____ DATASET EXTRACT

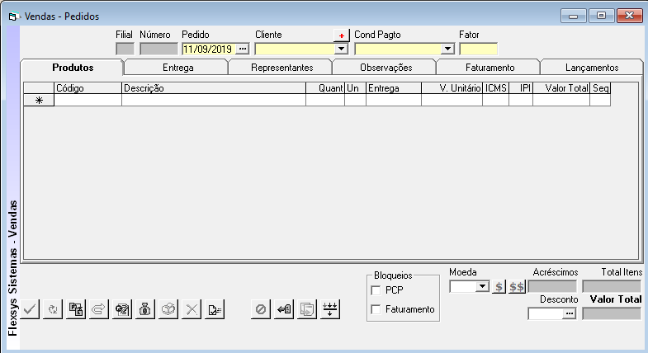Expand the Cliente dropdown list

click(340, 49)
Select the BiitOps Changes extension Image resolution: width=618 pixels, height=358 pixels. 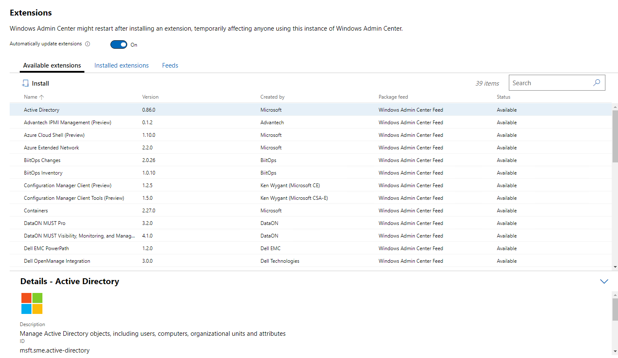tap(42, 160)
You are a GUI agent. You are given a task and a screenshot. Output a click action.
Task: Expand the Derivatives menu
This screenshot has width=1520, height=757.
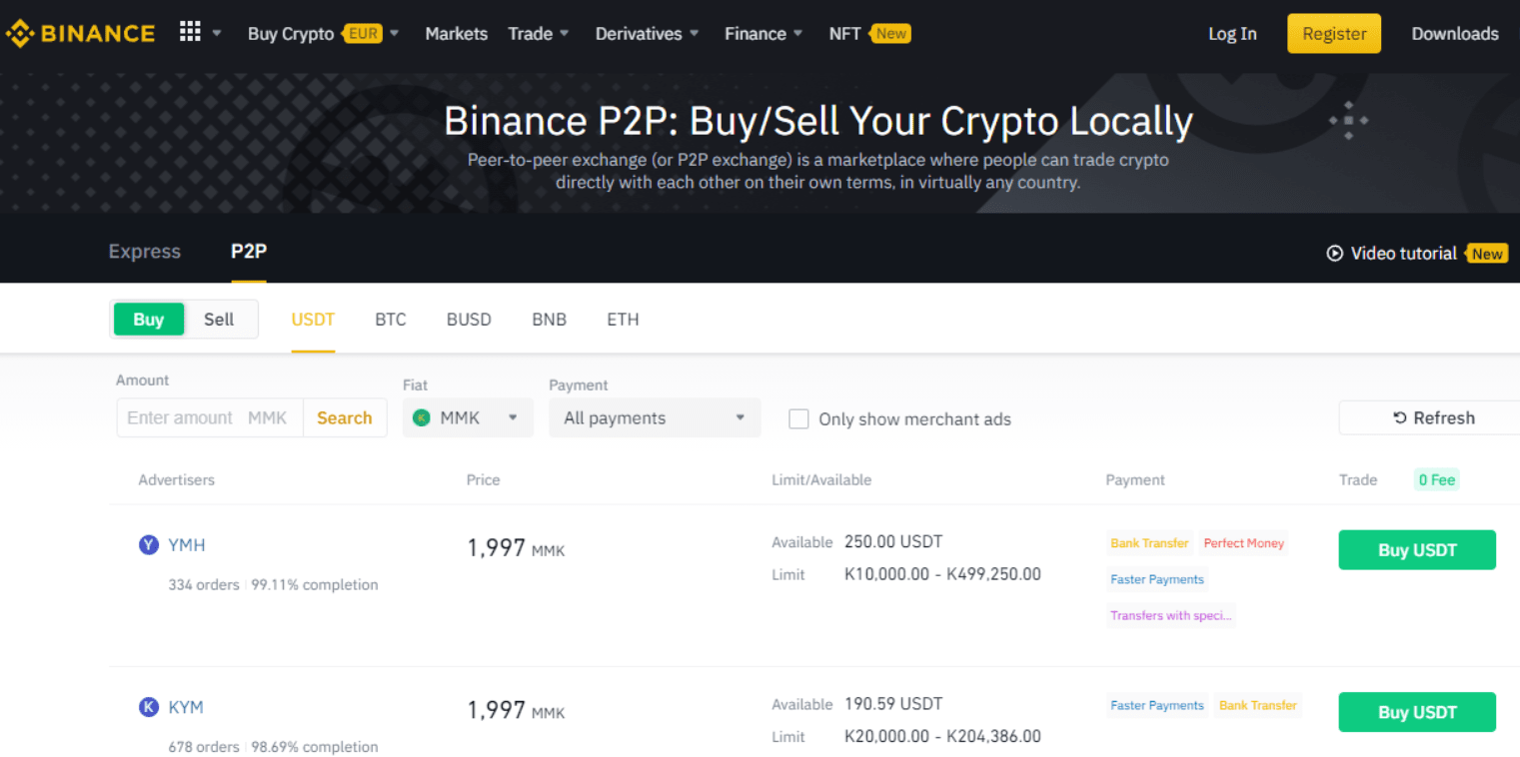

________
____ DATASET EXTRACT

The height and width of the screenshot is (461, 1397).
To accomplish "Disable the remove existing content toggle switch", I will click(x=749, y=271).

________

- TASK GOAL:
Reproduce exactly the lines above from the line with "Task: Expand the Derivatives menu" to the line with "This screenshot has width=1520, height=757.", including both, and add nothing.

- EXERCISE OUTPUT:
Task: Expand the Derivatives menu
This screenshot has width=1520, height=757.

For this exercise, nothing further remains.